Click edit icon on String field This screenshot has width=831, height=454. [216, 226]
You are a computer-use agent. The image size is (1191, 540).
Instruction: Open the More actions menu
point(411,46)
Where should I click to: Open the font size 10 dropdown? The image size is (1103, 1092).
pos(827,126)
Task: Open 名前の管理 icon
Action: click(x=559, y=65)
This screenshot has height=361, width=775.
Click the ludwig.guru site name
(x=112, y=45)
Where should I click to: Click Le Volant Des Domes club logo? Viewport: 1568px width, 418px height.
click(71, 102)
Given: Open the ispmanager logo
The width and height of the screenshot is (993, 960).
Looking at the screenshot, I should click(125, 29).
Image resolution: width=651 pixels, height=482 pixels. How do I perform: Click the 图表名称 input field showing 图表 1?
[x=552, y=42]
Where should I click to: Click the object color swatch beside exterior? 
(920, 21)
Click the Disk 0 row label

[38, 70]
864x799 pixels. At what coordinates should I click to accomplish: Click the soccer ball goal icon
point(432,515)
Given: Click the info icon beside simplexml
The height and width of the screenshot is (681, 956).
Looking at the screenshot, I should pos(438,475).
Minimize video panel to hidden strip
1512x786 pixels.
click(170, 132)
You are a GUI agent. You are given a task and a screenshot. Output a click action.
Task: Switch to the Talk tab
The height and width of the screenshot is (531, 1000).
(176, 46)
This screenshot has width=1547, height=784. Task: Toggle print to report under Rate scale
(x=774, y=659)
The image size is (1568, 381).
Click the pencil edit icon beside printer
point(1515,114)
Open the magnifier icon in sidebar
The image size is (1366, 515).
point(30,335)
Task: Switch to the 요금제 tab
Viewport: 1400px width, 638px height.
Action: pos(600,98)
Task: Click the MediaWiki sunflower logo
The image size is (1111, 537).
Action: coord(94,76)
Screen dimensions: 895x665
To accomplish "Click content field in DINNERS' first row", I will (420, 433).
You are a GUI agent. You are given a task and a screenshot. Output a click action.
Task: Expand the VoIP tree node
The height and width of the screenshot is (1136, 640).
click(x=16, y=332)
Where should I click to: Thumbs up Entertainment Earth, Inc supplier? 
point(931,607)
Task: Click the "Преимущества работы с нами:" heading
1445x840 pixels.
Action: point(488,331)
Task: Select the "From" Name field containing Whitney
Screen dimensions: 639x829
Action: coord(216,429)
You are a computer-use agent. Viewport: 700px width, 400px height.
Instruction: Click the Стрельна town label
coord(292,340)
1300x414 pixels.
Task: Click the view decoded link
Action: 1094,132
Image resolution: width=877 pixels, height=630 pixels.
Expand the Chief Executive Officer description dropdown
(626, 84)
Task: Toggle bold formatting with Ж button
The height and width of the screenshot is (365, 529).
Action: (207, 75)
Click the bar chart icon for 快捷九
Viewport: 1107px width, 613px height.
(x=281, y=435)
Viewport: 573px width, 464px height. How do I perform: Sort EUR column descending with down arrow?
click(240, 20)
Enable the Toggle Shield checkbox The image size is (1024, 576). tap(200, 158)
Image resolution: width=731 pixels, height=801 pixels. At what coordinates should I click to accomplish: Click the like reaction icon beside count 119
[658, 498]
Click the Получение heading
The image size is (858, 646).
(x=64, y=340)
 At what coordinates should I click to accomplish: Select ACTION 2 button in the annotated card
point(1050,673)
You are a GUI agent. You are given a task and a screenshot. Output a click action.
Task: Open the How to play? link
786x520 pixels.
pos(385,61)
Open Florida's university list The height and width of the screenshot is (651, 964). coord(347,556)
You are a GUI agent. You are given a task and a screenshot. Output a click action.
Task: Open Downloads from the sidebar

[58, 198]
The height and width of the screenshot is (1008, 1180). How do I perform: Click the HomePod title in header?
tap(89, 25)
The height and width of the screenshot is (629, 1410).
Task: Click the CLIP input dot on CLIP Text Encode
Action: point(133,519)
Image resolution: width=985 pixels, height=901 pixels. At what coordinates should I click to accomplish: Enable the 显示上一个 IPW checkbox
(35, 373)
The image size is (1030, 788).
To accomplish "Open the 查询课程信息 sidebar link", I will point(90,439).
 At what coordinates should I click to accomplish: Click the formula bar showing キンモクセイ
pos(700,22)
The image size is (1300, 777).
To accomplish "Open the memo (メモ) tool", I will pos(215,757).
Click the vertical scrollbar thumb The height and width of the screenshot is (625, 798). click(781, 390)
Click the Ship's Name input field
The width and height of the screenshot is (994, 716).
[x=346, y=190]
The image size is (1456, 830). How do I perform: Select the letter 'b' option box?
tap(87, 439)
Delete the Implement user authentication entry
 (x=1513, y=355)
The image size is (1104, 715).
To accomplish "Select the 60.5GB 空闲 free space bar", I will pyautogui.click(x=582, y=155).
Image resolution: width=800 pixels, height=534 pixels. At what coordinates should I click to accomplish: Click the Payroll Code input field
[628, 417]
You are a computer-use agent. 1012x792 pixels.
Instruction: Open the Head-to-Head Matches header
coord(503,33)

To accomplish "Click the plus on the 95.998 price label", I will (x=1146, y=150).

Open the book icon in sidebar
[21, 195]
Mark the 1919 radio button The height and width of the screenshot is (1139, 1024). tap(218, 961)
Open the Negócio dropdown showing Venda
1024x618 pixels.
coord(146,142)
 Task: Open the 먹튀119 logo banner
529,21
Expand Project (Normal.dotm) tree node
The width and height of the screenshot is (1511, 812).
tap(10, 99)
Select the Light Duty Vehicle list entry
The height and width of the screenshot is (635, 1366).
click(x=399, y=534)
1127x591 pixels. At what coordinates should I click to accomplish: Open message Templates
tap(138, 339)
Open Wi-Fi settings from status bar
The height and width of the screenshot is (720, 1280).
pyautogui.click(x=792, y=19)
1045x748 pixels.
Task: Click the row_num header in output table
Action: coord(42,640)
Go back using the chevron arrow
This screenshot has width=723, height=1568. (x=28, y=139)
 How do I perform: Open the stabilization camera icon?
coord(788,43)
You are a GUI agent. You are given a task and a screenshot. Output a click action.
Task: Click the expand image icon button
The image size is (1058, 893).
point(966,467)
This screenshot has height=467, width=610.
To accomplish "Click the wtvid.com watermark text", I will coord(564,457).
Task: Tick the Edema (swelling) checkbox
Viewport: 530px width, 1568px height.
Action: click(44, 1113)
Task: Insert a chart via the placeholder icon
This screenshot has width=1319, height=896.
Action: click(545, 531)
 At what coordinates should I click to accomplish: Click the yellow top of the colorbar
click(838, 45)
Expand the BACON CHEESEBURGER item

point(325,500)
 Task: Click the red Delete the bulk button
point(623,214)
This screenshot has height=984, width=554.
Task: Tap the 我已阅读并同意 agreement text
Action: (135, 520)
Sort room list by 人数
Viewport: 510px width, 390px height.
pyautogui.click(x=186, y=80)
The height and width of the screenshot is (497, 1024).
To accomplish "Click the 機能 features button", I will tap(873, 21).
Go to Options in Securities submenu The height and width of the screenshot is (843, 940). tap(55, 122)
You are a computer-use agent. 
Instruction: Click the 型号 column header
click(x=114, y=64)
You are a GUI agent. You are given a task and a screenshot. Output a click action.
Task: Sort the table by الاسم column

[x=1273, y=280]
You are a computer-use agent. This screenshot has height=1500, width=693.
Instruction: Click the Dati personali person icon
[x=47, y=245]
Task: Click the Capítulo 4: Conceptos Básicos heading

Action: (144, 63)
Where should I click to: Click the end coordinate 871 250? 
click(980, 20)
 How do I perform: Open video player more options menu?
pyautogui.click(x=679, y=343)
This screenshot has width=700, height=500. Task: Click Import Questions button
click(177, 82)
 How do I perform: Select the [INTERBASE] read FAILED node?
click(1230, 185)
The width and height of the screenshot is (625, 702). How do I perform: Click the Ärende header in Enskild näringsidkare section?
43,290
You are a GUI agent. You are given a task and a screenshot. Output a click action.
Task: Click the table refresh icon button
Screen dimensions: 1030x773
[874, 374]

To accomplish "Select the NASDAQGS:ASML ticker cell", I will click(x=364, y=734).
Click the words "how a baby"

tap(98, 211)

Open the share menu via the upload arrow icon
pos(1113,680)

::::::::::

**EXERCISE DETAILS:** Write out again exactly the lines that run from the one holding "Task: Click the Capítulo" through the last line of the data; omit all other lines.

**RESPONSE TO THIS EXERCISE:**
Task: Click the Capítulo 4: Conceptos Básicos heading

Action: (144, 63)
Where should I click to: Click the end coordinate 871 250? 
click(980, 20)
 How do I perform: Open video player more options menu?
pyautogui.click(x=679, y=343)
This screenshot has width=700, height=500. Task: Click Import Questions button
click(177, 82)
 How do I perform: Select the [INTERBASE] read FAILED node?
click(1230, 185)
The width and height of the screenshot is (625, 702). How do I perform: Click the Ärende header in Enskild näringsidkare section?
43,290
You are a GUI agent. You are given a task and a screenshot. Output a click action.
Task: Click the table refresh icon button
Screen dimensions: 1030x773
[874, 374]

To accomplish "Select the NASDAQGS:ASML ticker cell", I will click(x=364, y=734).
Click the words "how a baby"

tap(98, 211)

Open the share menu via the upload arrow icon
pos(1113,680)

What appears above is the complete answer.